Het eerste archiefstuk is een nota uit 1976 ter voorbereiding van de Europese wedstrijd Ajax - Manchester United, gespeeld in het Olympisch Stadion. De tweede afbeelding is een luchtfoto van het stadion rond 1980, waarop goed te zien is hoe dit historische sportgebouw nog steeds een centrale plek in de stad innam.

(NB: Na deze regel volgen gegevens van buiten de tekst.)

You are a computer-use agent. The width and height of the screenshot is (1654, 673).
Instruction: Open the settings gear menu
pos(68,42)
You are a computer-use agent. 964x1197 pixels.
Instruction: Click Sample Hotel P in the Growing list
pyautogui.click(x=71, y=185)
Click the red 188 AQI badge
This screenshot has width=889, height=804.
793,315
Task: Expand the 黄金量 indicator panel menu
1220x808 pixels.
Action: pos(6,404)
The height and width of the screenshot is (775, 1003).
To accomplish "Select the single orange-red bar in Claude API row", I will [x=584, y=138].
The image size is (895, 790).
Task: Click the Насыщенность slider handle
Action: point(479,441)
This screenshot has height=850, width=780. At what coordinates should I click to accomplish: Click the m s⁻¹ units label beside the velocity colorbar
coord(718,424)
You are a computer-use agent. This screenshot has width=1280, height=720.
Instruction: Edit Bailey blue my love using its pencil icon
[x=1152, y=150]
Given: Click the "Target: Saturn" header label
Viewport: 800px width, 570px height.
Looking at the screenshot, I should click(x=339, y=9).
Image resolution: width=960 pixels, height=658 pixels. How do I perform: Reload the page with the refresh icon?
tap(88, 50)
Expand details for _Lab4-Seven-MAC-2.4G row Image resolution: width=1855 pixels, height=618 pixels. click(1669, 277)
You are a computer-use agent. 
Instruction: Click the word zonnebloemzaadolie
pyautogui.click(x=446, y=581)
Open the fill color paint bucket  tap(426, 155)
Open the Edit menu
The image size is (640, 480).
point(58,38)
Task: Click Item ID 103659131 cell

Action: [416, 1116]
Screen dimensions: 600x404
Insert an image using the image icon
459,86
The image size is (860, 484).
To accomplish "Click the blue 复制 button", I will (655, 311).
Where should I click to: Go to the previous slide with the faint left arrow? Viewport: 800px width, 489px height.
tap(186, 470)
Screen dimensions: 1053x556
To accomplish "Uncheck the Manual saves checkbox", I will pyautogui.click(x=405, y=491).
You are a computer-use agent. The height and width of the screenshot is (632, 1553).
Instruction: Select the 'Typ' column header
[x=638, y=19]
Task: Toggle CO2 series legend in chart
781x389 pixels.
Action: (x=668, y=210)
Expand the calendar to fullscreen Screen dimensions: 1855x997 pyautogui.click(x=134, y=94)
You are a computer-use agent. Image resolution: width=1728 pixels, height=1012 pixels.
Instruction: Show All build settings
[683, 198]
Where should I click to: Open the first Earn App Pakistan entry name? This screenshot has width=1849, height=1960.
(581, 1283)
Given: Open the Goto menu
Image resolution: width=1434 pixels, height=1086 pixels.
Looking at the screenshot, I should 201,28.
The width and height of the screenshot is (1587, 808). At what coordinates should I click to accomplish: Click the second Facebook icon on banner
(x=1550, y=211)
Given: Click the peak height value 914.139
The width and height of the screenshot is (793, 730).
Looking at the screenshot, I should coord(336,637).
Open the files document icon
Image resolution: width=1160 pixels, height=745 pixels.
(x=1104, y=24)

De wedstrijd van 15 september 1976 zorgde destijds voor grote onrust in Amsterdam. De supporters van Manchester United hadden in heel Europa een beruchte reputatie vanwege hun gewelddadige gedrag. Daarom besloot de stad uitzonderlijke maatregelen te nemen om de veiligheid te waarborgen. Al ruim een maand voor de wedstrijd kwam een speciaal overleg bijeen met de Amsterdamse politie, beide clubs en het stadionbestuur.
Alle politieverloven werden ingetrokken, en overal in de stad waren agenten zichtbaar aanwezig. De Engelse fans werden bij aankomst direct in de gaten gehouden, maar de politie probeerde openlijke confrontaties te vermijden. In het stadion zelf werd een afgesloten vak ingericht voor de Engelse supporters, bewaakt door 200 agenten in gevechtsuitrusting. De naastgelegen vakken bleven leeg, zodat groepen niet met elkaar in contact konden komen. De aanpak bleek succesvol: die dag vonden geen rellen plaats.
Deze wedstrijd markeerde een keerpunt in de Nederlandse voetbalgeschiedenis. Voor het eerst werd er een apart supportersvak gebruikt, iets wat later standaard zou worden. In 1983 nam de KNVB dit principe officieel over in haar voorschriften: elk stadion moest een speciaal, met hekken gescheiden, vak hebben voor bezoekende fans. Wat begon als noodmaatregel in Amsterdam werd zo een blijvend onderdeel van stadionveiligheid in Nederland.